Pull out every line of the items below that contains the word "height", copying each one in full.

——————

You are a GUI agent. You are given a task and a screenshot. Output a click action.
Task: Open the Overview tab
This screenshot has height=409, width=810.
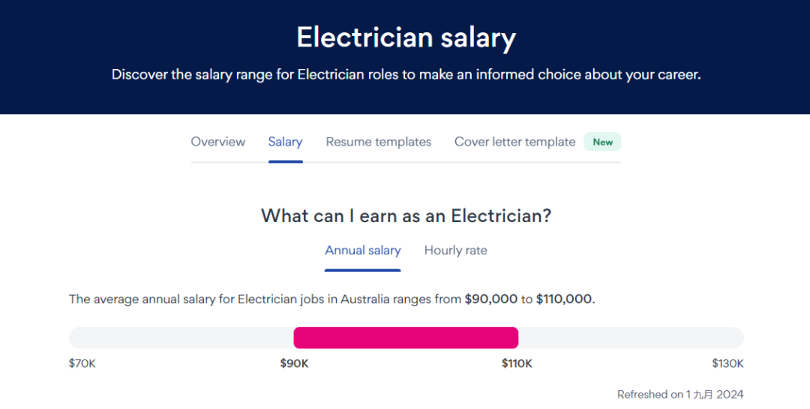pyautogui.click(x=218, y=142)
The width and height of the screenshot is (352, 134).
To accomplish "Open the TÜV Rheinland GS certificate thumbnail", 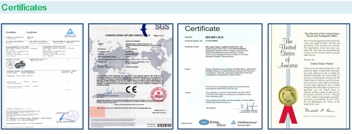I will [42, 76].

——————

TASK RESULT:
This screenshot has height=409, width=810.
The width and height of the screenshot is (352, 134).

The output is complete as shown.